■ Task instructions
Please reproduce every entry below without omitting a single line.

■ Source data

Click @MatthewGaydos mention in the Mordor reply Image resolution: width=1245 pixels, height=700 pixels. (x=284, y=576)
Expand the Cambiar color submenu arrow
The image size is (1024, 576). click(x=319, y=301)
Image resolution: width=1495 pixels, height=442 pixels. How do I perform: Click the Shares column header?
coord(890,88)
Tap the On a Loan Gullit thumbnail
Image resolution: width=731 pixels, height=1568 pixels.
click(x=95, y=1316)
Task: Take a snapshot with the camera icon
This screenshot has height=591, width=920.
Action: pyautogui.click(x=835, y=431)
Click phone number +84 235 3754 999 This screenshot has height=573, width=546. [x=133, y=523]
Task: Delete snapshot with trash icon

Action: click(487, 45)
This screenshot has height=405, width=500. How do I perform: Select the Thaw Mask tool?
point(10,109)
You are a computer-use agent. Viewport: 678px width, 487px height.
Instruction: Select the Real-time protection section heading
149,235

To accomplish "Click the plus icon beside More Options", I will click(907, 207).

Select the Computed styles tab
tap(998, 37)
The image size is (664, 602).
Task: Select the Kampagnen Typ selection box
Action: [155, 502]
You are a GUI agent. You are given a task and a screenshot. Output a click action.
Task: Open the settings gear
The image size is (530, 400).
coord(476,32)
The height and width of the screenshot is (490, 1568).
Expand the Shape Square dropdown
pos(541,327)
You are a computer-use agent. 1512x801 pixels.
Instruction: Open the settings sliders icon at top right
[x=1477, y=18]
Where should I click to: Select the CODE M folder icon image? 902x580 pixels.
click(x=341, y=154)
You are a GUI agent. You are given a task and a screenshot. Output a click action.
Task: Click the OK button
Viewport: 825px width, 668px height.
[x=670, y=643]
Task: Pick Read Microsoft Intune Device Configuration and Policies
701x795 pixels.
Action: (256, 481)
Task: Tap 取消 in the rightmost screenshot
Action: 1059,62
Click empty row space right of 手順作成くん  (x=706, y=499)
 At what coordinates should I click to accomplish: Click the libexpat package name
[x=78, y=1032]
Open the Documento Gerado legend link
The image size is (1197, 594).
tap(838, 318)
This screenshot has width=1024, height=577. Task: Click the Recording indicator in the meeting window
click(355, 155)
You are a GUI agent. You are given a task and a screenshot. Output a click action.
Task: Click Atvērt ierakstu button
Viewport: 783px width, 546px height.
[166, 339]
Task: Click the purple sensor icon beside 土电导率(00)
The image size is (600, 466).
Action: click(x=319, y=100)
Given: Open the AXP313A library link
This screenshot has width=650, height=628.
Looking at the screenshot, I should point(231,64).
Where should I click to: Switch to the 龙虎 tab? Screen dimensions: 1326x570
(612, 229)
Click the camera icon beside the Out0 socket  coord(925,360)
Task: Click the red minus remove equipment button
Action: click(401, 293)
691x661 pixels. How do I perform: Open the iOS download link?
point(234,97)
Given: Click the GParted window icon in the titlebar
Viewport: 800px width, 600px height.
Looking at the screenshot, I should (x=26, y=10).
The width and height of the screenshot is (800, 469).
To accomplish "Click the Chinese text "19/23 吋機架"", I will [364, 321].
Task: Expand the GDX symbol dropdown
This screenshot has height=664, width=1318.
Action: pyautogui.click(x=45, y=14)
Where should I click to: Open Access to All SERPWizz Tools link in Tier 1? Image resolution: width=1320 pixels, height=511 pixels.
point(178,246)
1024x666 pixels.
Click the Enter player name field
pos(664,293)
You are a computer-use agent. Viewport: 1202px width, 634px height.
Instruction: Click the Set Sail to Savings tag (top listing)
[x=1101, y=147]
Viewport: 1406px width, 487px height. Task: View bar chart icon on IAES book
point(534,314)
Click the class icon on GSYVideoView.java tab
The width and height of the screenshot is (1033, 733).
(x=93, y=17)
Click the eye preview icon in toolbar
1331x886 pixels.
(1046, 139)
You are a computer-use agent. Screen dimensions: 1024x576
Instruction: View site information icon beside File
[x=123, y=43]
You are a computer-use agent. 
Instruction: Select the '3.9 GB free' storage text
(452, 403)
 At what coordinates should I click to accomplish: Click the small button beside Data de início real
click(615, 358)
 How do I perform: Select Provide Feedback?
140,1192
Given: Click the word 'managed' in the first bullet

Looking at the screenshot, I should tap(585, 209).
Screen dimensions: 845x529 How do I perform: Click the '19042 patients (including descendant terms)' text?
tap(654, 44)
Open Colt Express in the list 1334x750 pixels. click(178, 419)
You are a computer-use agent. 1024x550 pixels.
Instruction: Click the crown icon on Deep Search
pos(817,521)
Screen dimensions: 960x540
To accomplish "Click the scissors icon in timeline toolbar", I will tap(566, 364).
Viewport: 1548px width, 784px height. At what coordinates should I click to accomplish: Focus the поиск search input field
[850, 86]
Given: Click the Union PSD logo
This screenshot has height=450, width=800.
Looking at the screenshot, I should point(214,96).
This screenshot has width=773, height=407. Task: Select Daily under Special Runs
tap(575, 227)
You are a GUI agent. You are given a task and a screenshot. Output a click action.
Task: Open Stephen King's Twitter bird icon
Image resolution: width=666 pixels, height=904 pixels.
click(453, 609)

■ Exercise response
Click @MatthewGaydos mention in the Mordor reply Image resolution: width=1245 pixels, height=700 pixels. (x=284, y=576)
Expand the Cambiar color submenu arrow
The image size is (1024, 576). click(x=319, y=301)
Image resolution: width=1495 pixels, height=442 pixels. How do I perform: Click the Shares column header?
coord(890,88)
Tap the On a Loan Gullit thumbnail
Image resolution: width=731 pixels, height=1568 pixels.
click(x=95, y=1316)
Task: Take a snapshot with the camera icon
This screenshot has height=591, width=920.
Action: pyautogui.click(x=835, y=431)
Click phone number +84 235 3754 999 This screenshot has height=573, width=546. [x=133, y=523]
Task: Delete snapshot with trash icon

Action: click(487, 45)
This screenshot has height=405, width=500. How do I perform: Select the Thaw Mask tool?
point(10,109)
You are a computer-use agent. Viewport: 678px width, 487px height.
Instruction: Select the Real-time protection section heading
149,235

To accomplish "Click the plus icon beside More Options", I will click(907, 207).

Select the Computed styles tab
tap(998, 37)
The image size is (664, 602).
Task: Select the Kampagnen Typ selection box
Action: [155, 502]
You are a GUI agent. You are given a task and a screenshot. Output a click action.
Task: Open the settings gear
The image size is (530, 400).
coord(476,32)
The height and width of the screenshot is (490, 1568).
Expand the Shape Square dropdown
pos(541,327)
You are a computer-use agent. 1512x801 pixels.
Instruction: Open the settings sliders icon at top right
[x=1477, y=18]
Where should I click to: Select the CODE M folder icon image? 902x580 pixels.
click(x=341, y=154)
You are a GUI agent. You are given a task and a screenshot. Output a click action.
Task: Click the OK button
Viewport: 825px width, 668px height.
[x=670, y=643]
Task: Pick Read Microsoft Intune Device Configuration and Policies
701x795 pixels.
Action: (256, 481)
Task: Tap 取消 in the rightmost screenshot
Action: 1059,62
Click empty row space right of 手順作成くん  (x=706, y=499)
 At what coordinates should I click to accomplish: Click the libexpat package name
[x=78, y=1032]
Open the Documento Gerado legend link
The image size is (1197, 594).
tap(838, 318)
This screenshot has width=1024, height=577. Task: Click the Recording indicator in the meeting window
click(355, 155)
You are a GUI agent. You are given a task and a screenshot. Output a click action.
Task: Click Atvērt ierakstu button
Viewport: 783px width, 546px height.
[166, 339]
Task: Click the purple sensor icon beside 土电导率(00)
The image size is (600, 466).
Action: click(x=319, y=100)
Given: Open the AXP313A library link
This screenshot has width=650, height=628.
Looking at the screenshot, I should point(231,64).
Where should I click to: Switch to the 龙虎 tab? Screen dimensions: 1326x570
(612, 229)
Click the camera icon beside the Out0 socket  coord(925,360)
Task: Click the red minus remove equipment button
Action: click(401, 293)
691x661 pixels. How do I perform: Open the iOS download link?
point(234,97)
Given: Click the GParted window icon in the titlebar
Viewport: 800px width, 600px height.
Looking at the screenshot, I should (x=26, y=10).
The width and height of the screenshot is (800, 469).
To accomplish "Click the Chinese text "19/23 吋機架"", I will [364, 321].
Task: Expand the GDX symbol dropdown
This screenshot has height=664, width=1318.
Action: pyautogui.click(x=45, y=14)
Where should I click to: Open Access to All SERPWizz Tools link in Tier 1? Image resolution: width=1320 pixels, height=511 pixels.
point(178,246)
1024x666 pixels.
Click the Enter player name field
pos(664,293)
You are a computer-use agent. Viewport: 1202px width, 634px height.
Instruction: Click the Set Sail to Savings tag (top listing)
[x=1101, y=147]
Viewport: 1406px width, 487px height. Task: View bar chart icon on IAES book
point(534,314)
Click the class icon on GSYVideoView.java tab
The width and height of the screenshot is (1033, 733).
(x=93, y=17)
Click the eye preview icon in toolbar
1331x886 pixels.
(1046, 139)
You are a computer-use agent. Screen dimensions: 1024x576
Instruction: View site information icon beside File
[x=123, y=43]
You are a computer-use agent. 
Instruction: Select the '3.9 GB free' storage text
(452, 403)
 At what coordinates should I click to accomplish: Click the small button beside Data de início real
click(615, 358)
 How do I perform: Select Provide Feedback?
140,1192
Given: Click the word 'managed' in the first bullet

Looking at the screenshot, I should tap(585, 209).
Screen dimensions: 845x529 How do I perform: Click the '19042 patients (including descendant terms)' text?
tap(654, 44)
Open Colt Express in the list 1334x750 pixels. click(178, 419)
You are a computer-use agent. 1024x550 pixels.
Instruction: Click the crown icon on Deep Search
pos(817,521)
Screen dimensions: 960x540
To accomplish "Click the scissors icon in timeline toolbar", I will tap(566, 364).
Viewport: 1548px width, 784px height. At what coordinates should I click to accomplish: Focus the поиск search input field
[850, 86]
Given: Click the Union PSD logo
This screenshot has height=450, width=800.
Looking at the screenshot, I should point(214,96).
This screenshot has width=773, height=407. Task: Select Daily under Special Runs
tap(575, 227)
You are a GUI agent. You are given a task and a screenshot. Output a click action.
Task: Open Stephen King's Twitter bird icon
Image resolution: width=666 pixels, height=904 pixels.
click(453, 609)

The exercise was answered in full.